§ WHAT NEEDS TO BE DONE
The records follow. Transcribe only the lines from the line containing "The image size is (1000, 397)." through the end, both ends included, and leave out the pictures.

────

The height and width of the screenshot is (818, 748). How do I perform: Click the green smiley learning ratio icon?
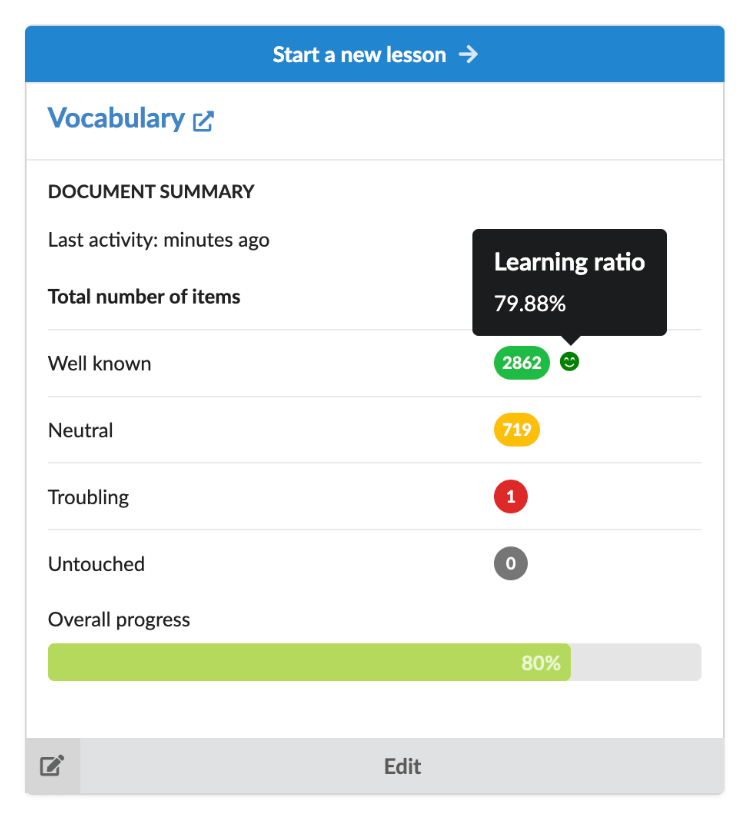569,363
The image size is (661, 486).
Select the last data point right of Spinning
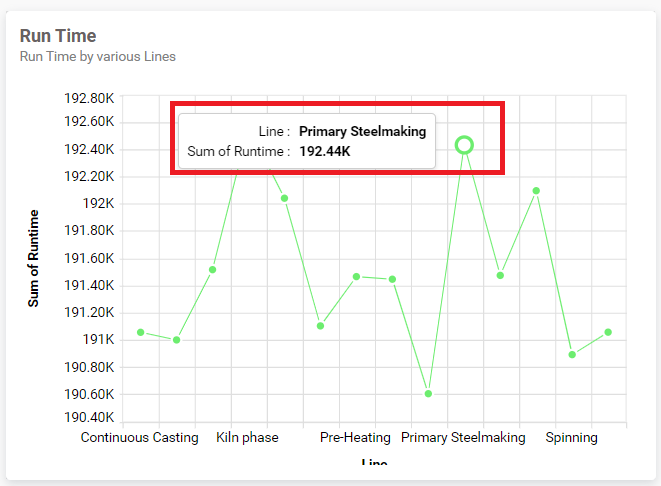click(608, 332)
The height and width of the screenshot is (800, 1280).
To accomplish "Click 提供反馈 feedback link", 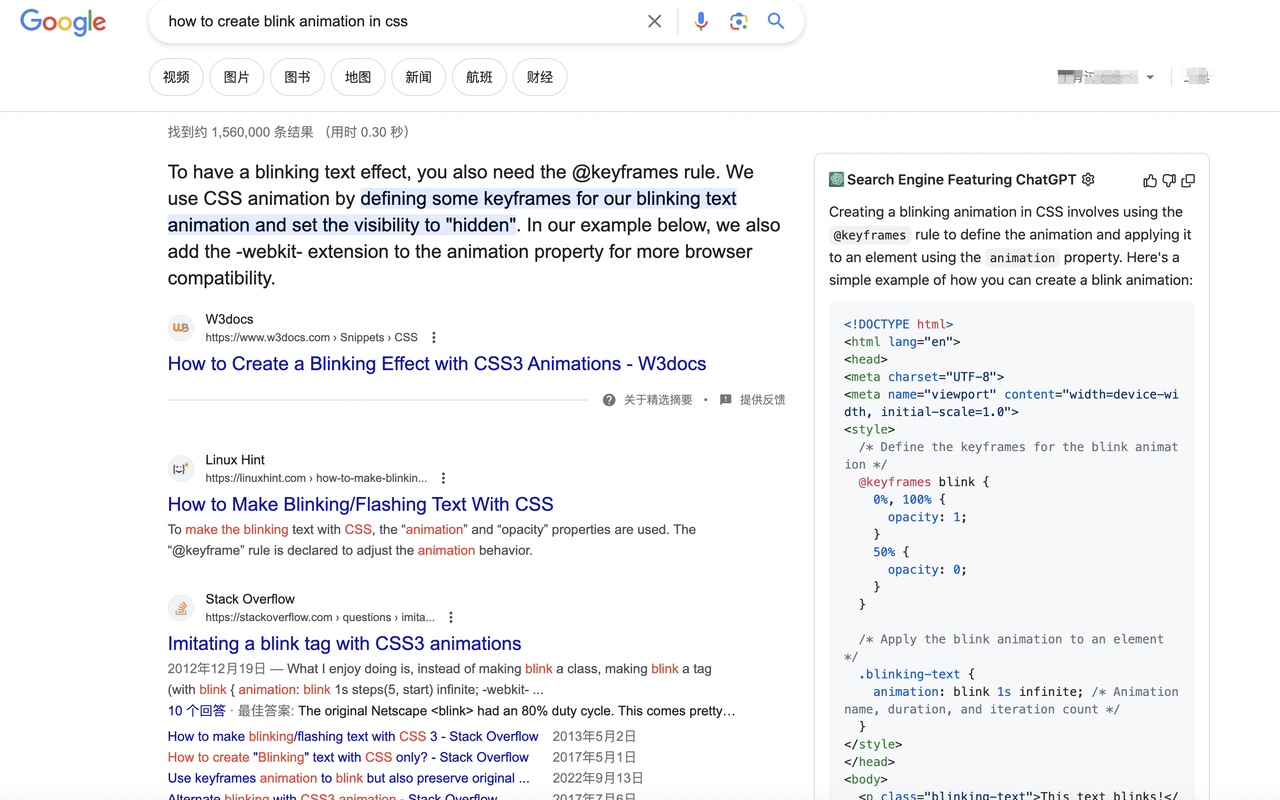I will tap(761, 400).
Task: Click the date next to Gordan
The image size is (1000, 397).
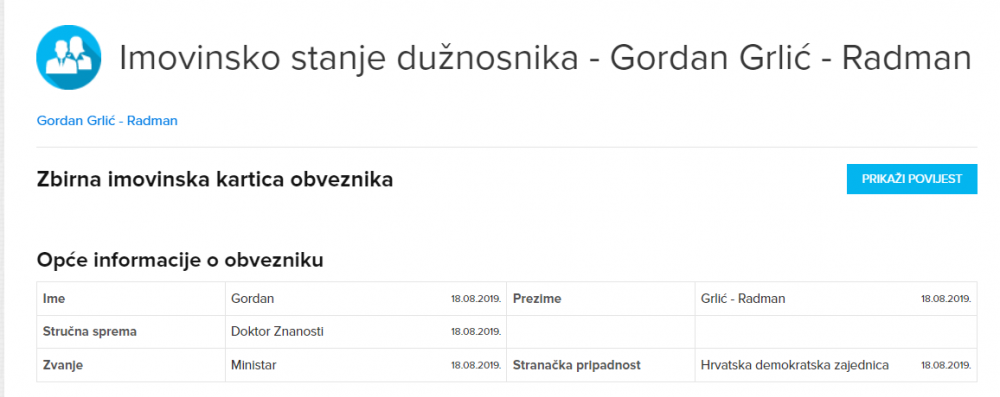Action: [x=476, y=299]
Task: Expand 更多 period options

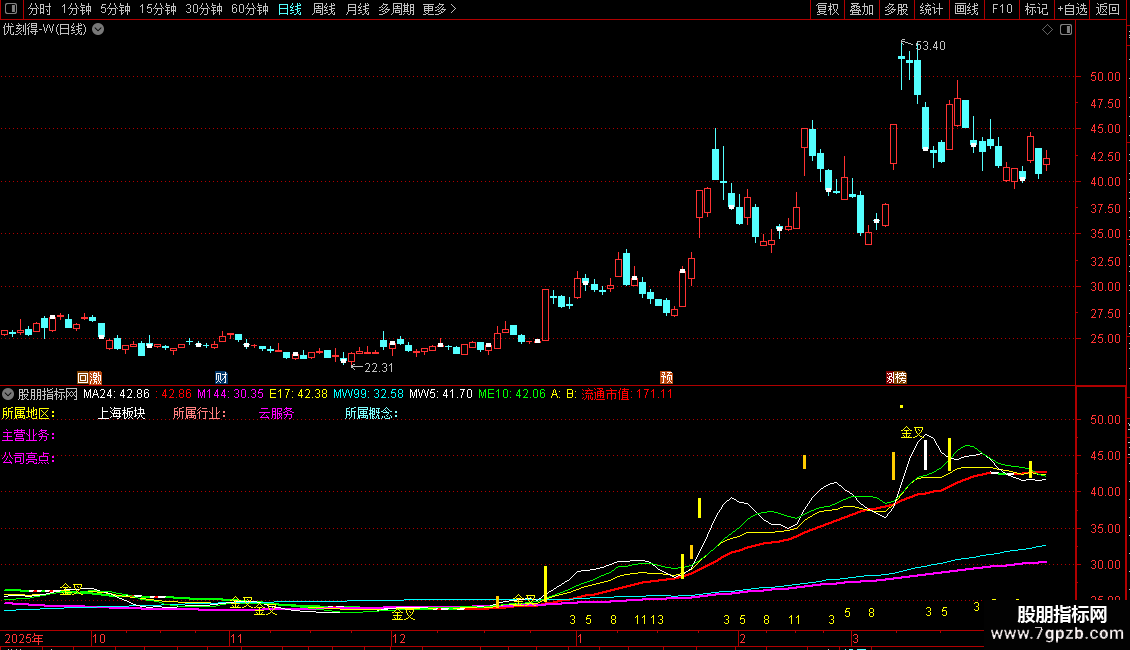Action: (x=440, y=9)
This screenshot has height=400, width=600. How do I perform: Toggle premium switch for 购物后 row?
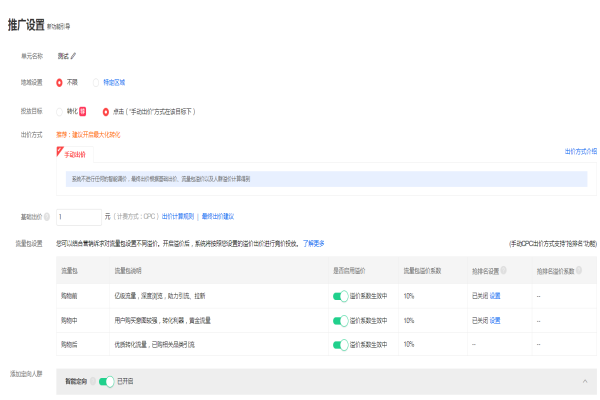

────

§ TASK ANSWER
The image size is (1000, 397).
Action: [x=476, y=299]
Task: Expand 更多 period options

Action: (x=440, y=9)
This screenshot has height=400, width=600. How do I perform: Toggle premium switch for 购物后 row?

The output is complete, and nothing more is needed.